Il se propose de faire un nouvel essai d’escalade du géant milieu Juillet. Les guides suisses qui l’accompagnent, pourtant réputés, refusent de tenter l’ascension, jugeant un échec inévitable. Il se met donc à la recherche de Carrel. Il le rencontre descendant d’une nouvelle expédition sur le Cervin, faite avec César Carrel, Charles Gorret (un autre Gorret), et Maquignaz. Ils n’avaient atteint que le glacier du Lion. Whymper engage Carrel pour le 10, s’il fait beau. On partirait de la face Est, celle de Zermatt, pour laquelle Carrel marque une certaine répugnance.

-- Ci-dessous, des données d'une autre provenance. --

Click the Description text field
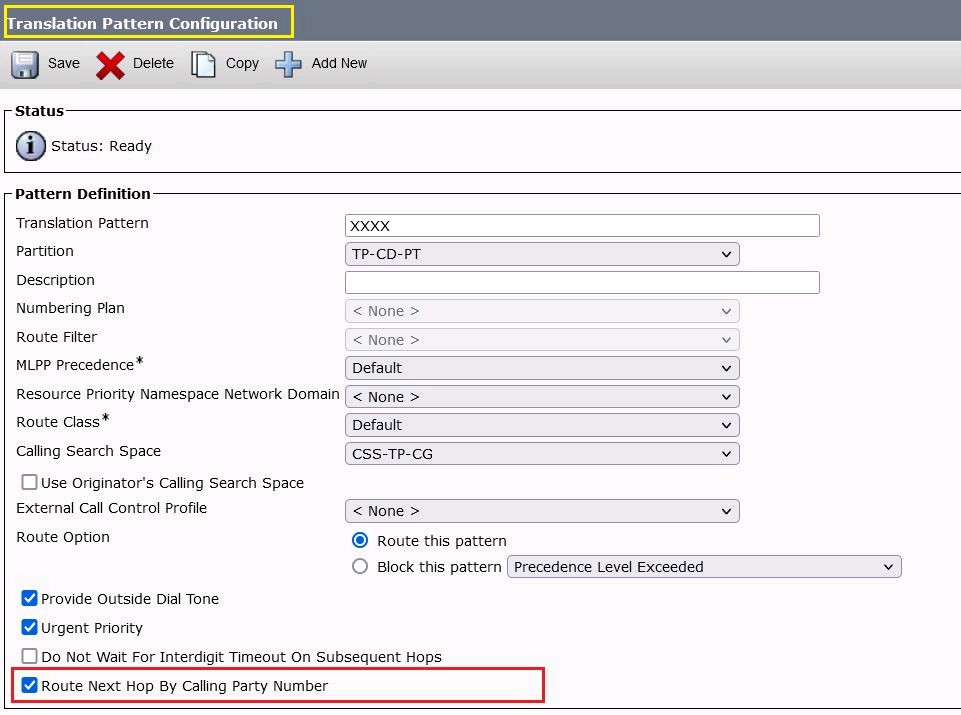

Puis Whymper, qui attendait à Breuil l’arrivée du beau temps, doit descendre la vallée. Il croise en chemin un touriste étranger, avec Jean-Antoine et César Carrel, chargés de bagages. Tous deux lui expliquent qu’ayant pris un engagement, ils doivent renoncer à l’accompagner.

De retour à Valtournenche, Whymper rencontre Jean-Antoine près de l’église. Sans rancune ils s’attardent à l’auberge jusque minuit.. Le mauvais temps retenant Whymper dans la vallée, c’est seulement le 11 au matin qu’il apprend que les deux Carrel étaient partis à l’aube en direction de la montagne, avec un client dénommé Giordano, plusieurs hommes, et un mulet chargé de provisions. Whymper comprend qu’il est joué.

C’est alors qu’il décide de faire l’ascension en partant du versant de Zermatt,

Avec le jeune Lord Douglas il rejoint Zermatt où il engage les Taugwalder, père et fils. Par hasard il rencontre Michel Croz, devenu libre d’engagement à Chamonix, puis engagé pour Zermatt par le Révérend Hudson, un autre alpiniste chevronné, décidé lui aussi à escalader le Cervin. Whymper et Hudson décident de joindre leurs efforts, Hudson étant accompagné d’un jeune anglais nommé Hadow.

Pendant ce temps, que tentent les italiens sur leur versant ? Qui est ce Giordano ?

En Juillet 1863, vexés de voir toutes les cimes italiennes échoir aux anglais, d’éminents italiens dont le géologue Felice Giordano, et le ministre Quintino Sella, avaient créé à Turin un Club Alpin italien On décide de s’attaquer au Cervin, avec l’aide de Carrel. En juillet 1865, tout est prêt pour exécuter ce projet. Le matériel est entreposé discrétement dans la maison de Carrel. Il s’agit de ne pas donner l’éveil à l’anglais, qu’on voit roder partout.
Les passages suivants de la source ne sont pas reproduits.